WORKING DATA
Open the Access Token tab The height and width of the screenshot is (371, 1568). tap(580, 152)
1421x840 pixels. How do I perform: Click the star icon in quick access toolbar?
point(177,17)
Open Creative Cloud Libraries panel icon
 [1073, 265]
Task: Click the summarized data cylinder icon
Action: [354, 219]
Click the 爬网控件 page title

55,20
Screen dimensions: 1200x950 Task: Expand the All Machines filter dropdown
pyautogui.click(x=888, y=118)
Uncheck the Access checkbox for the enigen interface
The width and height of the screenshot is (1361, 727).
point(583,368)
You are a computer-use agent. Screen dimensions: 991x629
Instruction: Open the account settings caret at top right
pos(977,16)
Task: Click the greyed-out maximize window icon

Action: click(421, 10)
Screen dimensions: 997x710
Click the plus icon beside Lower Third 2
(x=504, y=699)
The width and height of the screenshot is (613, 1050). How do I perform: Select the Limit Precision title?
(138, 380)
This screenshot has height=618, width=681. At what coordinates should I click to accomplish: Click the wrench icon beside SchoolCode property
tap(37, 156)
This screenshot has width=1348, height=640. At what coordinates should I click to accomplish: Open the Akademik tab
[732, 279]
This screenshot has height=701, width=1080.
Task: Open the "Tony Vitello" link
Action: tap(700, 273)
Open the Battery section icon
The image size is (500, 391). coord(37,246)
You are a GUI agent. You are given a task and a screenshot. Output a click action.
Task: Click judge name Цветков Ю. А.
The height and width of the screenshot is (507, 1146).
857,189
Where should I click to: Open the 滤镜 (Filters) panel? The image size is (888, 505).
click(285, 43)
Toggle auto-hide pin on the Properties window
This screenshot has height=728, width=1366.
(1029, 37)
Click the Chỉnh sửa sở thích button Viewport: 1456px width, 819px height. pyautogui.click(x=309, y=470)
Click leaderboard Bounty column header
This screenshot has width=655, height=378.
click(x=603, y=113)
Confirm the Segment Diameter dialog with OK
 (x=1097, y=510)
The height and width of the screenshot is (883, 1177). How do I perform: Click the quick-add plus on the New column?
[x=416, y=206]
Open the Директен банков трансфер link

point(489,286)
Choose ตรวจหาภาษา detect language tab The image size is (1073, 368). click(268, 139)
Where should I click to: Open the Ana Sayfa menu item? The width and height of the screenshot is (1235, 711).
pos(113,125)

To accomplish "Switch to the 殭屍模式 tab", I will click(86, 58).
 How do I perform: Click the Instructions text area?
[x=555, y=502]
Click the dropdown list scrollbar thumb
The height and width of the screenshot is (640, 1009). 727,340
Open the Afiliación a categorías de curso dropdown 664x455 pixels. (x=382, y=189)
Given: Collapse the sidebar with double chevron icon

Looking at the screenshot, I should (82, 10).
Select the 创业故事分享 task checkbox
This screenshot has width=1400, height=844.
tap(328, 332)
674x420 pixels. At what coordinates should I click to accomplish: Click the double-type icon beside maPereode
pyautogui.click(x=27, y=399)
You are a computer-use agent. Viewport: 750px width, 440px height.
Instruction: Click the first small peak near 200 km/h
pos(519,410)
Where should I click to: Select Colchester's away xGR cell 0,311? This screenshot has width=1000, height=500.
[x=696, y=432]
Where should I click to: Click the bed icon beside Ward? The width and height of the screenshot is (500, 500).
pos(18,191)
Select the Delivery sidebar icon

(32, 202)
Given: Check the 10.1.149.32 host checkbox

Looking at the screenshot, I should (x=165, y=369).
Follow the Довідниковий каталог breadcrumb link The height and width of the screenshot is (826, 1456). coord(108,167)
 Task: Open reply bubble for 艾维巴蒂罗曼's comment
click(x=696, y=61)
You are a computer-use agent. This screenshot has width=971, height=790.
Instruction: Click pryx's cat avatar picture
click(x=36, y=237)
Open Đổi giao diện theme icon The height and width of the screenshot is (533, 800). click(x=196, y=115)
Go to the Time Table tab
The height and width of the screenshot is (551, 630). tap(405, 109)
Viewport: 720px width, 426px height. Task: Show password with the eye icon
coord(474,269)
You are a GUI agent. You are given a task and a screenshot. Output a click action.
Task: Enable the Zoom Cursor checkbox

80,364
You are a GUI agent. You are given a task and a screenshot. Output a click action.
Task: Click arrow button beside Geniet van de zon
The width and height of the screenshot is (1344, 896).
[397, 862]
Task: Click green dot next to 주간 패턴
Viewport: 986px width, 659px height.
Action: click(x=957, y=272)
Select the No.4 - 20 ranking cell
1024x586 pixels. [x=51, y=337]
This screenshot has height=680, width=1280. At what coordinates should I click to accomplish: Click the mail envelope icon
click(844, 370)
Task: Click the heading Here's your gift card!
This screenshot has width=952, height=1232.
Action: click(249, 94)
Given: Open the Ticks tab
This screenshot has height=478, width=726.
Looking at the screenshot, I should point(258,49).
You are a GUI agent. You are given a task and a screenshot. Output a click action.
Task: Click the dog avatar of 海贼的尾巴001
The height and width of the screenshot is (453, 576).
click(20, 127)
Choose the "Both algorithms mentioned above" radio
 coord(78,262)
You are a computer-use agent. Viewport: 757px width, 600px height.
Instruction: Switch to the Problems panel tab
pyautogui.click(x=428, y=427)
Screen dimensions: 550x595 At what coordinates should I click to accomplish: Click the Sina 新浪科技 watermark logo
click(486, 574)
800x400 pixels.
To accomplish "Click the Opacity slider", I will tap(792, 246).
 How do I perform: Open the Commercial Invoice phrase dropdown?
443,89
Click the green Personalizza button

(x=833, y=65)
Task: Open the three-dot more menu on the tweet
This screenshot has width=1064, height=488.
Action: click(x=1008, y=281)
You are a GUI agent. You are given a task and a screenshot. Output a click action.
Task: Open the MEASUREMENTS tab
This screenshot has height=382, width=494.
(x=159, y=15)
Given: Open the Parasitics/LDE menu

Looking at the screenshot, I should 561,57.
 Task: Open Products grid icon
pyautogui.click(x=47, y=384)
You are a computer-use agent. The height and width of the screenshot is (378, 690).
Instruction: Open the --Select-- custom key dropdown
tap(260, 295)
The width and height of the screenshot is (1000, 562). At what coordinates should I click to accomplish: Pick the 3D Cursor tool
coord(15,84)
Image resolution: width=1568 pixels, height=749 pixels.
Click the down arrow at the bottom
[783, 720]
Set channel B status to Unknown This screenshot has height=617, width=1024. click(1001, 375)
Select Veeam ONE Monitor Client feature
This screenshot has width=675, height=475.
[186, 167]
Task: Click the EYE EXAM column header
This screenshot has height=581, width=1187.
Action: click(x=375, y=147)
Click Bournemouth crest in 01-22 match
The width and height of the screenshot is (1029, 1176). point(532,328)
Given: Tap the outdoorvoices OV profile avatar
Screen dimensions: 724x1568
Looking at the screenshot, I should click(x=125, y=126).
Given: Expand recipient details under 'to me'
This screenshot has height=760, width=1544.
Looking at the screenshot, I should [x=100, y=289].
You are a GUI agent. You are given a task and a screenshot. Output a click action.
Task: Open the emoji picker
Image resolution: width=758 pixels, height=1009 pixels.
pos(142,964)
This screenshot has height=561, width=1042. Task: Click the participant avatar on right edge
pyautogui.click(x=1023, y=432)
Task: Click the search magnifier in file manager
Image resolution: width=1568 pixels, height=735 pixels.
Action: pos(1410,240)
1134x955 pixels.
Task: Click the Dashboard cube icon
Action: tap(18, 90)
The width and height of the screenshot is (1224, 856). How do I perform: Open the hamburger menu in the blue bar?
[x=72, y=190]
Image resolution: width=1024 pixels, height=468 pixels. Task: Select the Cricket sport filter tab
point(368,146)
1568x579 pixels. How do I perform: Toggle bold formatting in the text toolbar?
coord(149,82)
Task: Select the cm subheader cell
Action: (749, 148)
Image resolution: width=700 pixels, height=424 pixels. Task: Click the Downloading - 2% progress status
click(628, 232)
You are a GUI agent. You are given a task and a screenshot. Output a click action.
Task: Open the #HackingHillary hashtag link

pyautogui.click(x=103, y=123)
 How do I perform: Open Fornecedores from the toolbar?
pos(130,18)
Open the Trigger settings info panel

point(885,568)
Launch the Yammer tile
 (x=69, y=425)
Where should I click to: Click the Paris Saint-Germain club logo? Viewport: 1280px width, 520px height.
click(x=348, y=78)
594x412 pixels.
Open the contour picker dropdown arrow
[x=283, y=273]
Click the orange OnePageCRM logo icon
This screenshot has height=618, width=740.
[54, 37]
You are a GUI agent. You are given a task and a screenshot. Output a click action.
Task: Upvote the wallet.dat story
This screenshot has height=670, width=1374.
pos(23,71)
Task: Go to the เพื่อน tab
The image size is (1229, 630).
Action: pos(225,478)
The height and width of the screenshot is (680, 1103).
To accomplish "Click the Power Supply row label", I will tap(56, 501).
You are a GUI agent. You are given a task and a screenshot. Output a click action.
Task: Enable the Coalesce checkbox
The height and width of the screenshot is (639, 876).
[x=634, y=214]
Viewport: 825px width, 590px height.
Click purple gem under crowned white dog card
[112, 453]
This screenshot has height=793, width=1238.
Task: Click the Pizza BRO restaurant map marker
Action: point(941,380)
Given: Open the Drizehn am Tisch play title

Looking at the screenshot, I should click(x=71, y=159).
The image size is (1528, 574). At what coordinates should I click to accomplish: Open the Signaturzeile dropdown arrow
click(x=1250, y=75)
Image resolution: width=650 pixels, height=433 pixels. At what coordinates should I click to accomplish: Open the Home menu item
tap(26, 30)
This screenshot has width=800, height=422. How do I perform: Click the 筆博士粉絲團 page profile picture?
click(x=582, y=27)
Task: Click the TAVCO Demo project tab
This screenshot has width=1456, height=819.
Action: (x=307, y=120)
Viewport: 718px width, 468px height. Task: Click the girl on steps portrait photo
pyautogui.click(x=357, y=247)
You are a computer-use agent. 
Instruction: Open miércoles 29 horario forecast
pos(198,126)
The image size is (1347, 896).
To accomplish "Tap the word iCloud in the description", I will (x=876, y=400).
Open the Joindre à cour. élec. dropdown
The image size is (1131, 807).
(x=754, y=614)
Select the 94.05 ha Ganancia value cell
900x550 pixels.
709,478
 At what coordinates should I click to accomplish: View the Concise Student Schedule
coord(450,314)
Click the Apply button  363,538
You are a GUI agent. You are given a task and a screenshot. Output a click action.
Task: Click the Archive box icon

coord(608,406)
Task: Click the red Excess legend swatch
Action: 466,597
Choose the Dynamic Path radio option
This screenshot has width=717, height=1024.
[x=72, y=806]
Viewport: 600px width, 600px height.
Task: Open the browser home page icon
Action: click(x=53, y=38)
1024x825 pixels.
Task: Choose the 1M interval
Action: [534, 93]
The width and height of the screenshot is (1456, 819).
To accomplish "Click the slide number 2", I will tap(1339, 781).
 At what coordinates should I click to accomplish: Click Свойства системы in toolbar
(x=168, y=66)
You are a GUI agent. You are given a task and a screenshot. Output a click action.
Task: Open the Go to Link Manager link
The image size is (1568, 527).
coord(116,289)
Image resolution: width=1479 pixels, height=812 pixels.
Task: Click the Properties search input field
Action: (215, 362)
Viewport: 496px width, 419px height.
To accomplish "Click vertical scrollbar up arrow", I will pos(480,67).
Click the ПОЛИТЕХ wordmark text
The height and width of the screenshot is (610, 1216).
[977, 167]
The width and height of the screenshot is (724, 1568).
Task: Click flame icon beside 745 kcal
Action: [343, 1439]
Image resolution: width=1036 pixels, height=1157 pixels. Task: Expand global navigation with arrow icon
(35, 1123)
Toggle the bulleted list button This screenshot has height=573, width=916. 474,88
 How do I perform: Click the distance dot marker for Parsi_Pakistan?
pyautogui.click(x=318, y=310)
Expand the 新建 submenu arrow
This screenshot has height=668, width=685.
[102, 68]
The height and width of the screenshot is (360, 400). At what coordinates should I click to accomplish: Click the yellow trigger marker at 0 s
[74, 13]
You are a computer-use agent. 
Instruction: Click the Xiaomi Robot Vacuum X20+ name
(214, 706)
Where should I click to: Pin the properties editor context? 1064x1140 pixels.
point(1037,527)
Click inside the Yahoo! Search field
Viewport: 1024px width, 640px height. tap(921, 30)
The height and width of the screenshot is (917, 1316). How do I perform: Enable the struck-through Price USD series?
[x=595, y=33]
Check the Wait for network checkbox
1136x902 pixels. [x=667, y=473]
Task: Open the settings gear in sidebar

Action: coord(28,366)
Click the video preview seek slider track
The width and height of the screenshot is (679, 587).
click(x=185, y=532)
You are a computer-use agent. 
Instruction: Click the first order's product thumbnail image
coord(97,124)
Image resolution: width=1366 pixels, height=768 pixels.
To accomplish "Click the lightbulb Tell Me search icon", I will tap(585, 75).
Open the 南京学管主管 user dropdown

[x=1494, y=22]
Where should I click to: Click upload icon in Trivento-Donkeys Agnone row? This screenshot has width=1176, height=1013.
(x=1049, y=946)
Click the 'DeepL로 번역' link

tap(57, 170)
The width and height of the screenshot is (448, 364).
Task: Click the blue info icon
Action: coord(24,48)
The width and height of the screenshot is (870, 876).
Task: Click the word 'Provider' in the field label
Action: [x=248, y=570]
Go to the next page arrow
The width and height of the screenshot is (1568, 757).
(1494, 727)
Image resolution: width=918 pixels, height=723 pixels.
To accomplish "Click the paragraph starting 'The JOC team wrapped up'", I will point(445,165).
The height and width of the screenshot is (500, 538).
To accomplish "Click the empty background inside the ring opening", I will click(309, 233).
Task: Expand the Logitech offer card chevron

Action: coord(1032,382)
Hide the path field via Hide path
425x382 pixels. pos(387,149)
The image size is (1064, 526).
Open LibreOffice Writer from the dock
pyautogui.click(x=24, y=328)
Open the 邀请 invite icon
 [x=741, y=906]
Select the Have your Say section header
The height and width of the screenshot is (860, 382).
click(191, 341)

DESCRIPTION OF THE TASK
What is asked for is an exact copy of the lines above from the one containing "Task: Click arrow" through the one containing "Given: Open the Ticks tab", and only those.

COMPLETED TASK
Task: Click arrow button beside Geniet van de zon
The width and height of the screenshot is (1344, 896).
[397, 862]
Task: Click green dot next to 주간 패턴
Viewport: 986px width, 659px height.
Action: click(x=957, y=272)
Select the No.4 - 20 ranking cell
1024x586 pixels. [x=51, y=337]
This screenshot has height=680, width=1280. At what coordinates should I click to accomplish: Click the mail envelope icon
click(844, 370)
Task: Click the heading Here's your gift card!
This screenshot has width=952, height=1232.
Action: click(249, 94)
Given: Open the Ticks tab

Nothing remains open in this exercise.